In 1919, the “Tin Can Tourists of the World” was founded in Florida. For them, the automobile was a vessel of unprecedented liberty—a literal engine of middle-class expansion. Today, for millions of the working poor, the car has transformed from a symbol of freedom into a “steel tent,” a final, desperate barrier between themselves and the street.
The contrast between these two eras reveals a bitter irony: the very technology that once democratized leisure now serves as a visible marker of economic exile.
1. The Technology: Innovation vs. Insulation
• The Tin Can Era: In the 1920s, the Ford Model T was the cutting edge of social mobility. Owners were “makers”; they modified their cars with soldered tin cans on radiator caps (to heat food) and custom-built “house car” wooden bodies. This was the birth of the RV—technology was a tool for active exploration.
• The Modern Era: Today’s “car dwellers” often live in aging sedans or SUVs packed with high-tech sensors they can no longer afford to calibrate. The technology is no longer a tool for travel, but a shell for survival. While the Model T was designed to be opened up and expanded with tents, the modern car is a closed, insulated pod designed to shield the inhabitant from the gaze of the public and the elements.
2. The Spirit: Freedom vs. Fragility
• The “Canners”: For the Tin Can Tourists, the road was a choice. They had a secret handshake, a club song (“The More We Get Together”), and an official mascot. They were the “original rebels,” escaping the stuffy formality of hotels to embrace the “dirt-road” freedom of the American South.
• The Modern Working Poor: For today’s vehicle residents, the “road” is often a series of parking lots and side streets. Their mobility is not fueled by wanderlust, but by avoidance—the need to move every few hours to avoid “knock-and-talks” from police or complaints from residents. The “freedom” is a forced one; they are mobile because they are not allowed to be stationary.

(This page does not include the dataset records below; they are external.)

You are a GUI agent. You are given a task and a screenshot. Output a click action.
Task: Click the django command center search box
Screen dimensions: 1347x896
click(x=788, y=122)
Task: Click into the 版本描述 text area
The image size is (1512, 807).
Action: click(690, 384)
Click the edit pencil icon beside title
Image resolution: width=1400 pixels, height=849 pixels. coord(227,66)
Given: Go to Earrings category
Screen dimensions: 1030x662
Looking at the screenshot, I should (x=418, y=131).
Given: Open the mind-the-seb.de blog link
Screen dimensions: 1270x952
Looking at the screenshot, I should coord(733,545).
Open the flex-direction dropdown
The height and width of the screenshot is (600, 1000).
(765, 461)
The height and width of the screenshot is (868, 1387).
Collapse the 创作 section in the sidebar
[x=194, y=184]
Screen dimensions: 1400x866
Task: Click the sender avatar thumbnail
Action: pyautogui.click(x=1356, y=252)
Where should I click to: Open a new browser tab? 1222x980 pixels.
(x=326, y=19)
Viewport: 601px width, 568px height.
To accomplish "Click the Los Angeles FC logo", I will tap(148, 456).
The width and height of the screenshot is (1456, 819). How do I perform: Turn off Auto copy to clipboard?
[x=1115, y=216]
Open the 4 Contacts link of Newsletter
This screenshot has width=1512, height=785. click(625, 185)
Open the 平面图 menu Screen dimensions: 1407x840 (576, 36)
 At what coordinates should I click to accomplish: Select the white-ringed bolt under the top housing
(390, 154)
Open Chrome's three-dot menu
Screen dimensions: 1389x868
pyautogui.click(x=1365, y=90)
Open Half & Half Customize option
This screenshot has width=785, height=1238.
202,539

3. The Prejudice: “Frugal Adventurer” vs. “Social Nuisance”
• Past Perception: Early Tin Can Tourists faced some skepticism—locals joked they arrived with “one shirt and a five-dollar bill and changed neither”—but they were eventually embraced as a boon to the economy. Towns competed to build municipal “Tin Can Camps” to lure their business. Their frugality was seen as a quirky, adventurous trait of the hardy middle class.
• Present Prejudice: Today, living in a car is often criminalized. Ordinances against “oversized vehicle parking” or “camping in public” treat the car-dweller as a threat to property values rather than a traveler. The “frugality” of the past has been rebranded as “vagrancy.” Where towns once built camps for the Model T, they now install “No Overnight Parking” signs for the working poor.
The Great Role Reversal
The Tin Can Tourists actually had a rule in their charter: they sought to “clearly distinguish those who camped by choice from those who traveled due to economic hardship.” A century later, that distinction has collapsed. The aesthetic of “Van Life” (the modern spiritual successor to the Tin Canners) is celebrated on social media as a luxury choice, while the nurse or grocery clerk sleeping in a Toyota Corolla in the same parking lot is viewed with suspicion. The Model T once promised that we could all go anywhere; today’s economy has ensured that for some, the car is the only place left to go.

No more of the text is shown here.